Wednesday, March 23, 2016

Biblical Music - Musik Alkitabiah (Part 1)

Musik adalah karunia Allah bagi manusia sehingga musik tidak pernah terpisah dari kehidupan manusia. Di mana ada kehidupan di sana ada musik. Musik merupakan everydayness. Jika ada orang yang menamakan dirinya “music-hater”, bagi saya dia bagaikan orang yang tidak suka nasi atau air putih. Tuhan memberikan musik dalam kehidupan manusia dan manusia boleh menikmatinya dalam seluruh hidupnya.
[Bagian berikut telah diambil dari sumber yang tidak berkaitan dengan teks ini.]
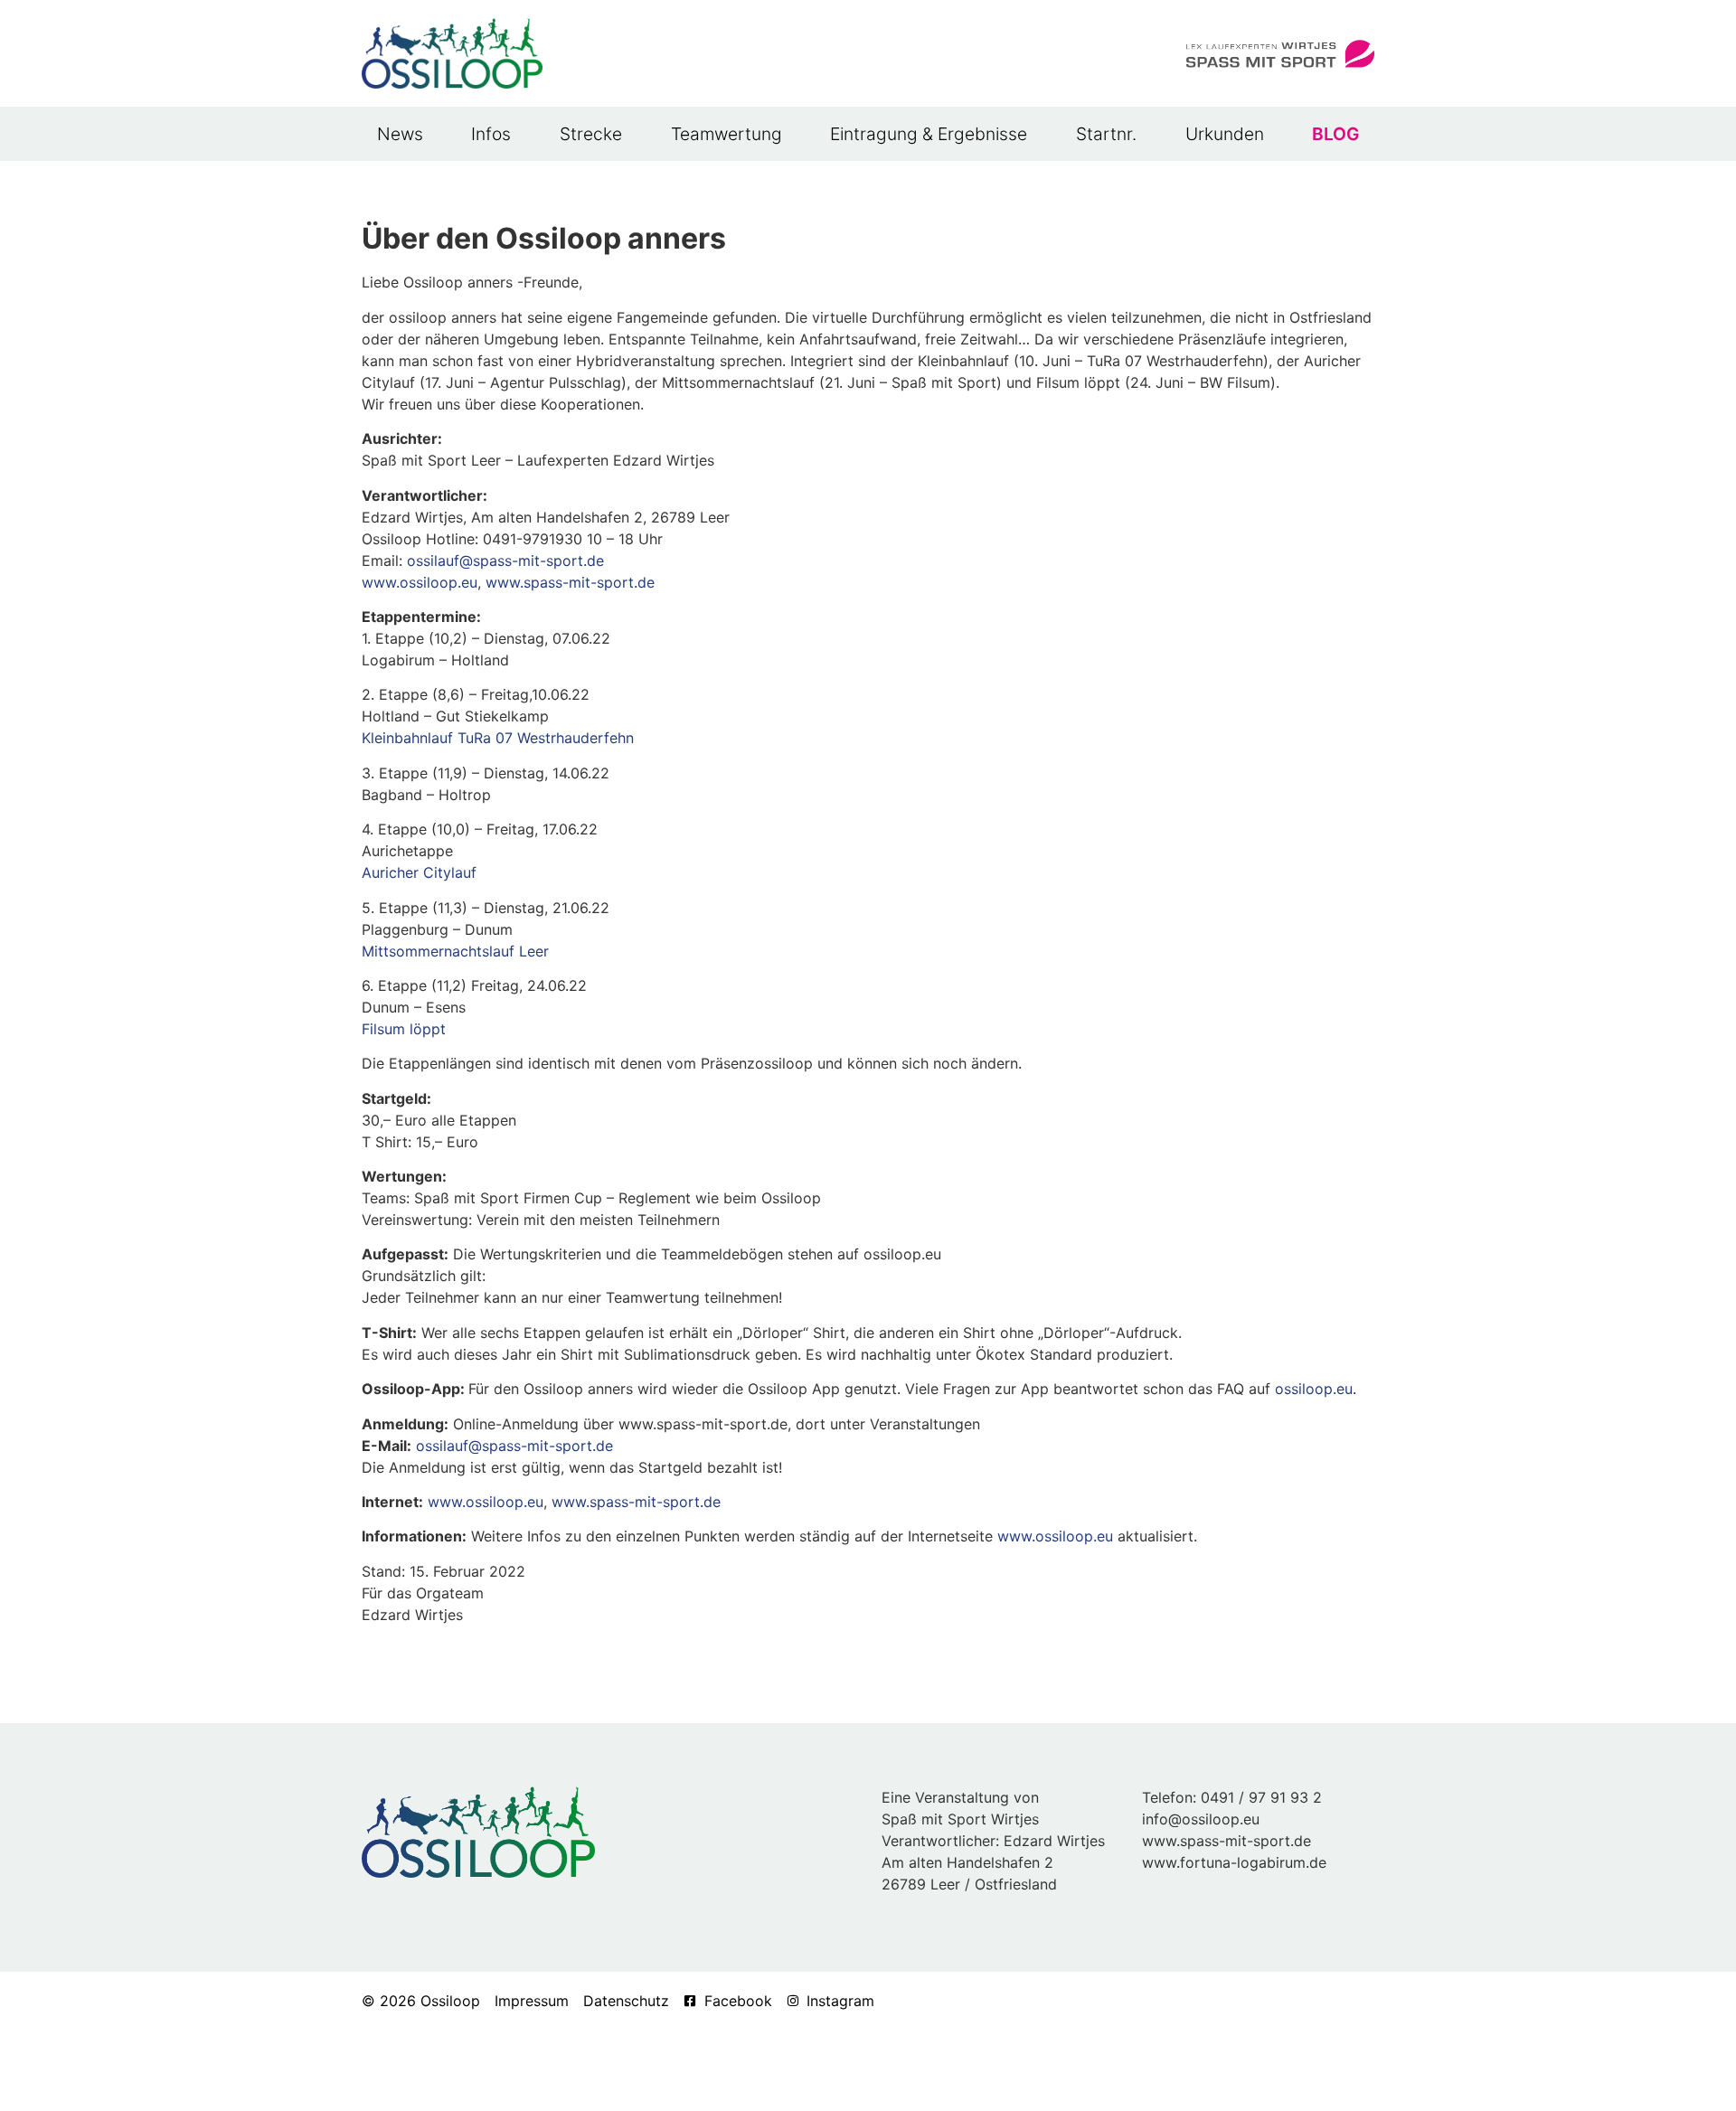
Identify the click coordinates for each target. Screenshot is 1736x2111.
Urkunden (1224, 134)
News (400, 134)
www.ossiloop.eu (419, 582)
Luther berkata, “Musik adalah anugerah terbesar setelah Alkitab.”
Karena setiap manusia bersinggungan dengan musik, jenis musik sendiri sangat beragam. Manusia menyatakan cintanya kepada Tuhan dan sesama lewat musik. Manusia menyatakan dukacita dan sukacita juga lewat musik. Bahkan untuk berperang pun ada musiknya sendiri. Musik berbicara banyak tentang kehidupan.
Tidak dapat disangkali bahwa ada musik-musik yang berbobot, tetapi juga ada musik yang dangkal. Ada musik-musik yang begitu kompleks, tetapi ada juga yang sederhana. Ada musik yang memiliki tingkat kesulitan yang tinggi sehingga diperlukan ketekunan untuk bisa memainkan atau menyanyikannya, tetapi juga banyak musik-musik yang mudah dihafal dan sering terdengar dalam kehidupan sehari-hari. Ada musik yang baik, ada musik yang buruk. Musik memiliki kekuatan yang dapat mempengaruhi kehidupan seorang manusia. Seseorang yang terus-menerus mendengarkan musik bernuasa cengeng akan menjadi seorang yang lemah dalam hidup, sulit berjuang, karena terus dibuai sehingga mental demikianlah yang terbentuk. Orang yang terus mendengar musik yang keras biasanya menjadi seorang yang keras dan ada kecenderungan pemberontak. Karena itu kita harus berhati-hati dan mengetahui musik seperti apa yang kita konsumsi.
Akan tetapi salah satu kesulitan membicarakan musik adalah karena orang-orang umumnya hanya mengerti musik di kulitnya saja, sehingga ketajaman mereka untuk membedakan kualitas tidak ada dan seringkali mereka puas terhadap apa yang mereka suka dengan alasan: “Yang penting enak atau bisa dipakai, tidak sulit, mudah, tidak eksklusif, lebih merakyat, lagi nge-trend, saya suka dan enjoy!” Mereka ingin musik yang instan, mudah dikonsumsi, dan semua pusat penilaiannya adalah SAYA.
Kita bisa mengamati bahwa biasanya orang menyukai musik yang mereka ketahui, dan cenderung tidak suka musik yang tidak mereka ketahui, asing, atau tidak mereka kuasai. Ini karena mereka tidak bisa mencapai, menikmati, dan menyanyikannya. Istilah gampangnya, level-nya tidak sama. I know what I like, I like what I know—dan apa yang saya suka mempengaruhi hidup saya. Sayangnya, justru orang yang hanya tahu sedikit tentang musik yang paling sulit berubah dan diajak berdiskusi tentang musik. Seharusnya kesukaan kita terhadap sesuatu jangan membatasi kita untuk belajar, karena dari mana kita tahu apa yang kita sukai itu benar?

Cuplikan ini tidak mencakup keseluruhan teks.